Context Length
Is there a way to increase the context length for this model to 128k, like the unsloth quants? I am using ik_llama.
I haven't tried it myself, but I'd suggest trying:
llama-server ... --rope-scaling yarn --rope-scale 4 --yarn-orig-ctx 32768
This is from the original Qwen modelcard here: https://huggingface.co/Qwen/Qwen3-30B-A3B#processing-long-texts which has other info. Keep in mind the model card has warnings about this potentially negatively impacting performance as well for shorter context lengths.
I don't think there is anything special about the unsloth quant except maybe they added these parameters by default into the GGUF kv metadata and possibly used a different strategy for imatrix calibration though I've not seen the methodology documented in a repeatable way myself. I would love to see those details if anyone has a link!
If this doesn't work on ik's fork might be possible to just pass in some --override-kv
overrides to achieve the same result. Let me know if you figure it out, otherwise I might look into it eventually. Cheers!
128k would be really great! If I can utilize 128k on qwen3 then I'll quit using ktransformers+deepseek v3 with 32k on q4km. I do have AMX+ 512GB RAM+2*4090.
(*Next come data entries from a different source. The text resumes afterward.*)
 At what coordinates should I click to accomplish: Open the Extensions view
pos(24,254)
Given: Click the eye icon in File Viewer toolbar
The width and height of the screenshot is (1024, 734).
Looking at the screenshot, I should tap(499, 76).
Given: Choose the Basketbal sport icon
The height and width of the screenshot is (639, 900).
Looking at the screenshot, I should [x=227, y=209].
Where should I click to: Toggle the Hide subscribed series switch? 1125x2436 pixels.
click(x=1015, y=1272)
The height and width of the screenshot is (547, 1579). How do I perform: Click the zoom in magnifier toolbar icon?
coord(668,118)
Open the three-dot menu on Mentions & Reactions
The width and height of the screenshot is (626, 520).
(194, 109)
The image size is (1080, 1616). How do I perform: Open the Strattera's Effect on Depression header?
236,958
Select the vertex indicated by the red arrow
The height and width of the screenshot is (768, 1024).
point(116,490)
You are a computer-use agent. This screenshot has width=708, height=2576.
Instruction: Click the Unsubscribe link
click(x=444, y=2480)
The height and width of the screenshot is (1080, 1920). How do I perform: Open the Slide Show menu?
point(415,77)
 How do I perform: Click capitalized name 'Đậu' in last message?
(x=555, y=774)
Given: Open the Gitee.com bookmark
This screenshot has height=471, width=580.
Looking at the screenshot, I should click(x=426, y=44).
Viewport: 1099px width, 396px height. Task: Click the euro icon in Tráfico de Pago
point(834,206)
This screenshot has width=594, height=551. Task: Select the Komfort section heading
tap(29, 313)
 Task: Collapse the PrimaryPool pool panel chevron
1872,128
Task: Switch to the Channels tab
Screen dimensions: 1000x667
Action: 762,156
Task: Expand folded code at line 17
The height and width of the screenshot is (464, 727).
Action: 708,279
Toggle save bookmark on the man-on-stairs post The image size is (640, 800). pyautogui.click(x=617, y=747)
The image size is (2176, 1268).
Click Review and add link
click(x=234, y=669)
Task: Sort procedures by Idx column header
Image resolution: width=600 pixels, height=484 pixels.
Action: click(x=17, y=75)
Something for me to try out after work day today!
Keep in mind the original Qwen models leave yarn off by default and you should only enable as much additional context as you need for your specific use cases.
If your prompts are always under 32k, it suggests not enabling it:
All the notable open-source frameworks implement static YaRN, which means the scaling factor remains constant regardless of input length, potentially impacting performance on shorter texts. We advise adding the rope_scaling configuration only when processing long contexts is required. It is also recommended to modify the factor as needed. For example, if the typical context length for your application is 65,536 tokens, it would be better to set factor as 2.0.
This is regardless of what quant you use.
If you have enough VRAM to run 128k, assuming your use case is a lot of under 32k length prompts, you could go with --parallel 4
so each slot has 32k and no need for yarn. Then just keep the slots full for higher aggregate throughput than running one at a time.
Really depends on your use case how you want to run it, but you have a lot of options.